Photo by Jimmy Jacobs.

As the month of May arrives, Georgia’s Wildlife Resources Division has just stocked trout in more that 70 waters in the northern third of the state. These waters range from small streams to rivers, and some smaller lakes.

Check out the weekly stocking reports from the WRD to find a stream near you.

Also, keep in mind that the delayed-harvest season on the Peach State’s five such waters runs through May 14. After that the creeks and rivers revert to general regulations, permitting the harvest of fish.

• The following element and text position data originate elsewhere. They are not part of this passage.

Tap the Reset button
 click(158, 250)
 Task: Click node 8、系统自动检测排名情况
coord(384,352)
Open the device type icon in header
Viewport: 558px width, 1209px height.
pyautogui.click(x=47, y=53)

Arkansas Fly Fishers Events for May

Sipping & Tying: May 2 at Flyway Brewing in North Little Rock. A social/fly-tying night, which starts at 6 p.m. Bring your fly-tying vise, tying materials and hooks, order some food and a beverage and we will tie flies and trade fishing lies. If you don’t tie (yet) and just want to see how it’s done, they’d love to see you. No experience necessary. Members and visitors welcome. Flyway is family friendly. 

Monthly Meetings. The regular club meeting is May 16 at the Whole Hog Cafe, 2516 Cantrell Road, Little Rock, at 6 p.m. Besides the opportunity to meet and socialize with AFF members, the meeting features a presentation from Daniel Roberts on Fly Fishing for Arkansas Stripers. Members and visitors welcome. Family friendly.